Darko feat Mafalda Arnauth – Pó

Mafalda Arnauth juntou-se a Darko num dueto intenso que reflecte o desalento de uma perda. Tendo como metáfora o amor, “Pó” reflecte a tristeza no olhar de uma nação que vê transfiguradas as suas expectativas e os seus sonhos.

Realizado por Fernando Tavares na cidade de Viseu, Pó é um dueto intenso sobre perda e desencanto.

Despertados pela curiosidade neste dueto, decidimos conversar com Darko, Zé Manel, sobre “Pó” e a experiência de cantar com uma grande voz do fado em Portugal.

Impõe-se como primeira pergunta, como e onde nasceu esta parceria?

Para mim a arte tem que ser vista como um veículo de partilha e realização pessoal, portanto, quando início a gravação de uma nova obra começo logo a congeminar sobre quem poderá engrandecer as mensagens que quero veicular ao público, independentemente de estágios de carreira ou graus de reconhecimento. Neste Overexpression, lançado em Junho, tive a oportunidade de trabalhar com talentos emergentes como a Iolanda Costa ou a Filipa Azevedo e veteranas como a cantora norte americana Leah Andreone ou a nossa Mafalda Arnauth. Este tema em particular tem uma carga emocional forte que só uma voz com a vida da Mafalda poderia encorpar. Estou muito grato e feliz.

Mesmo no mundo da música, as parcerias são o futuro?

Na música, na arte e na humanidade, a parceria é uma oportunidade de crescimento e aprendizagem. O futuro é a união, a tolerância e o respeito. É uma guerra constante e também um desafio em termos de disponibilidade emocional, mas para mim fará sempre sentido. A arte exige amor e o amor exige essa capacidade de cedência e partilha.

Como foi trabalhar com a Mafalda?

Foi e é um charme. O privilégio e a riqueza de descobrirmos o ser humano por detrás da obra que previamente nos cativou pode ser um desastre ou um tesouro. Neste caso, guardo uma amiga, uma alma profundamente gentil e carinhosa e sinto que o retorno vai muito além da música que partilhamos. Todos os outros momentos atestam a certeza de que foi uma escolha e uma ventura muito felizes.

De um modo geral, como vês o desenvolvimento da música em Portugal?

A música não se distingue nem está imune a todas as maleitas que tantas vezes condicionam o nosso funcionamento laboral e social.

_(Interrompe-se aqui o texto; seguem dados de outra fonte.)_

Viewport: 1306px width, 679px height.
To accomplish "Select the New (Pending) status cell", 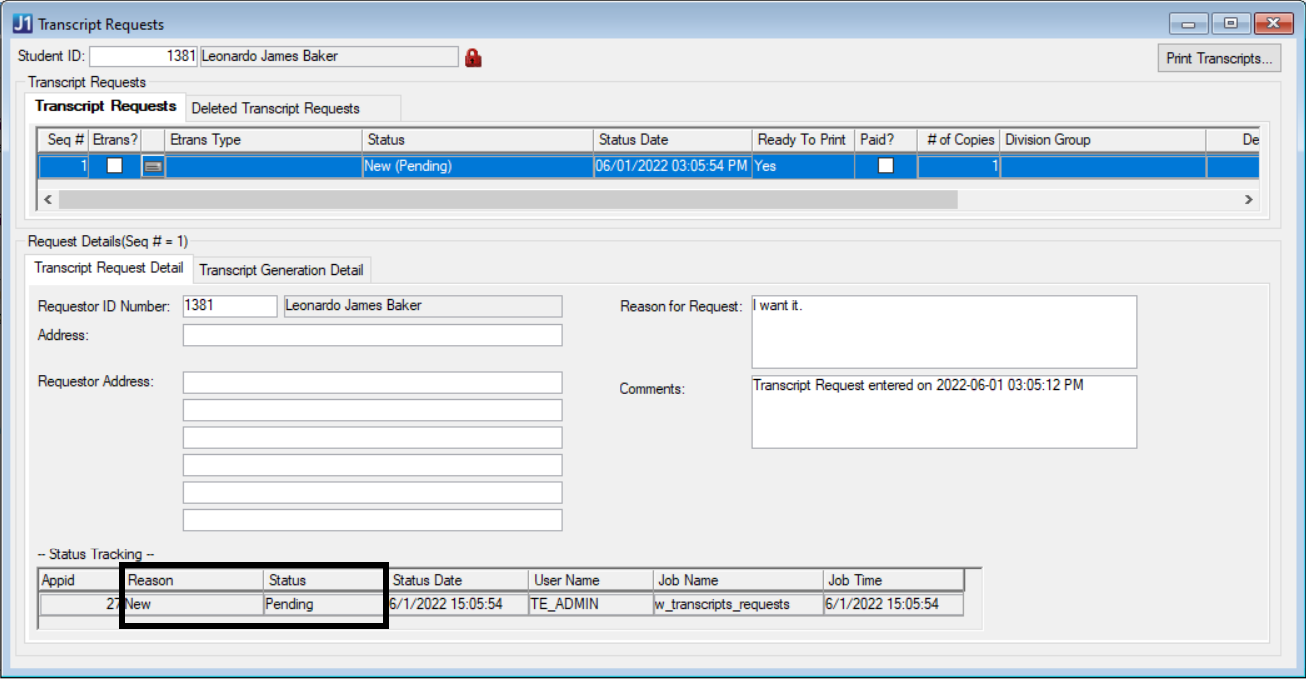I will (477, 167).
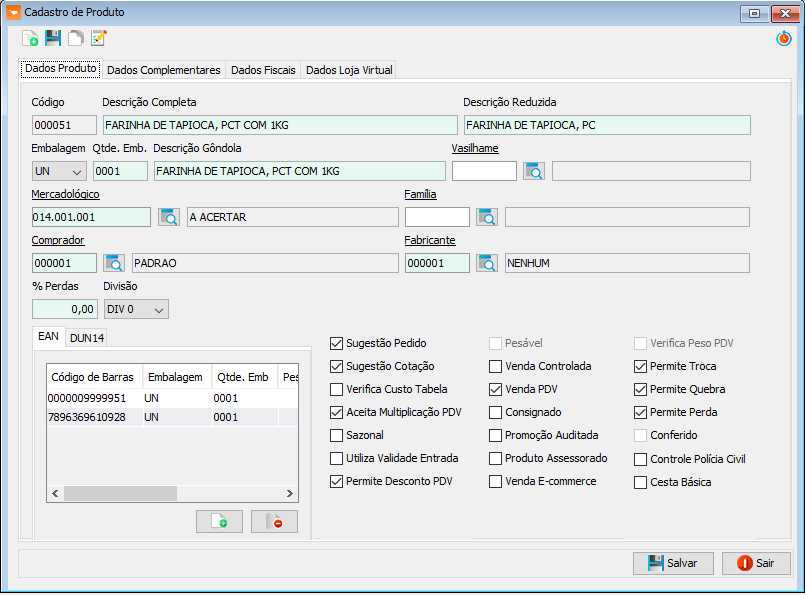The height and width of the screenshot is (595, 805).
Task: Open the Divisão DIV 0 dropdown
Action: tap(136, 310)
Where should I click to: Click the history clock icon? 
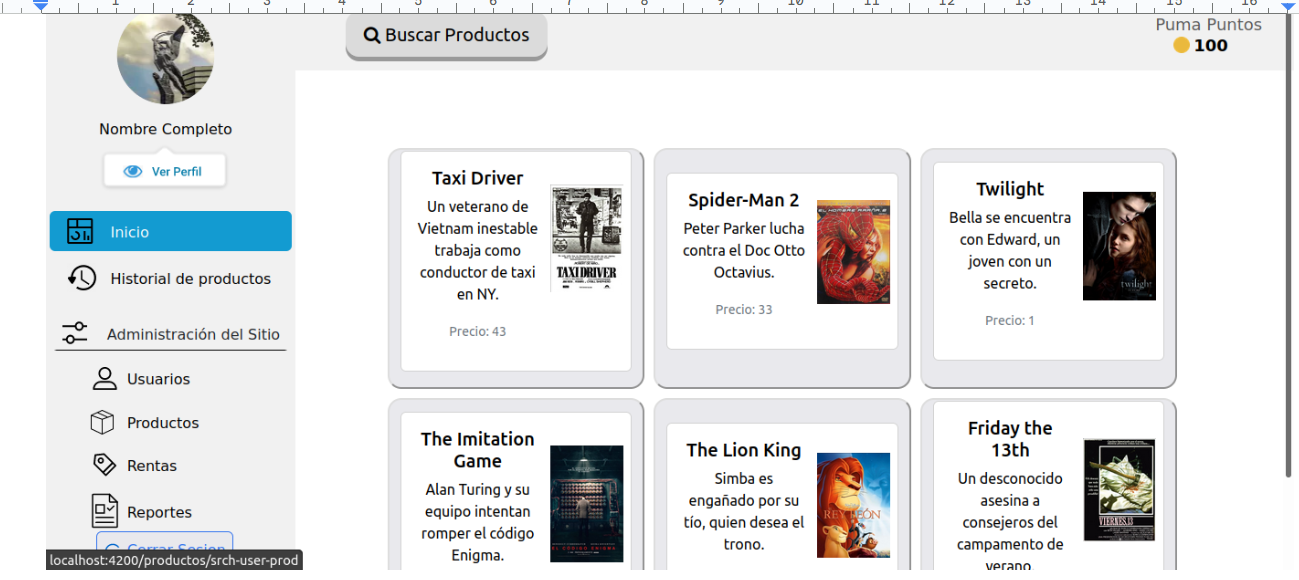tap(82, 278)
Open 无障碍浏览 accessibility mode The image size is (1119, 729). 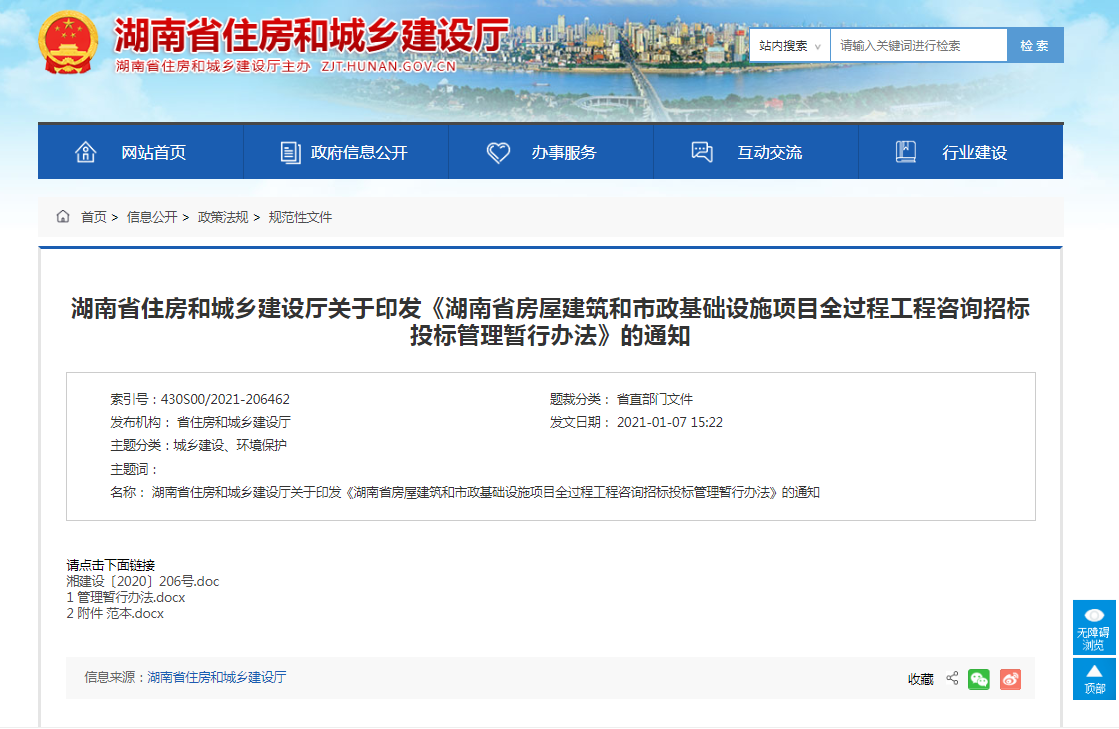(x=1093, y=627)
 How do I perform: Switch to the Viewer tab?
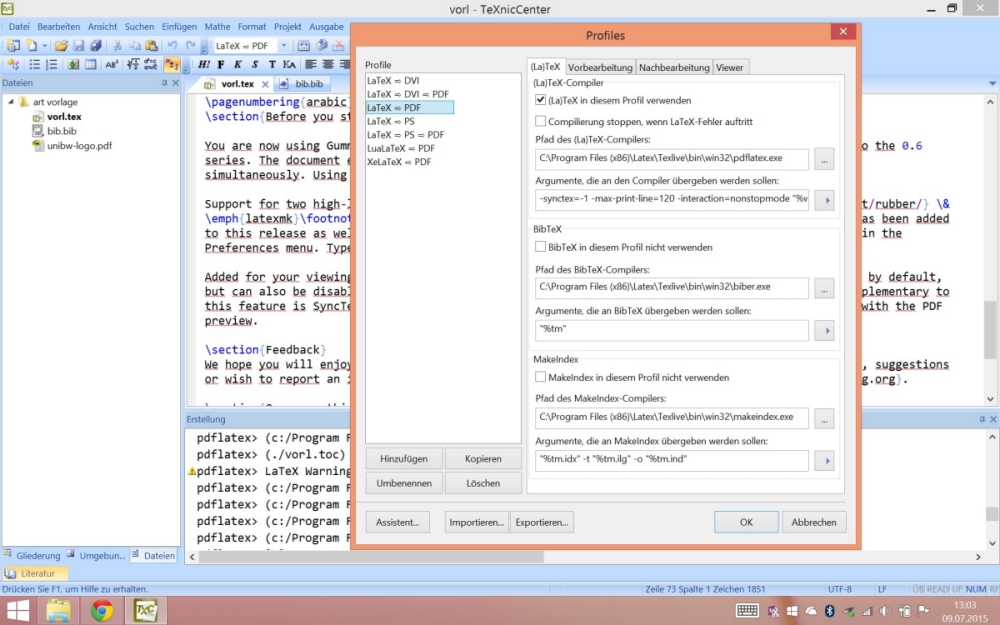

Estamos numa geração de uma futilidade desconcertante. Há muito analfabetismo emocional, muita promiscuidade social e um grande vazio cultural. Os que esperam mais das pessoas e do sistema vivem em constante dúvida e adaptação. O desenvolvimento é o reflexo de todos esses paradigmas. Só sei o que posso esperar da minha obra e da minha capacidade de trabalho. Felizmente mantenho a minha fé nos meus objectivos intacta. Às vezes há frustração e há diversas questões que o meu cognitivo levanta, mas tento viver em paz com as circunstâncias e contorná-las com as ferramentas que vou tendo à disposição.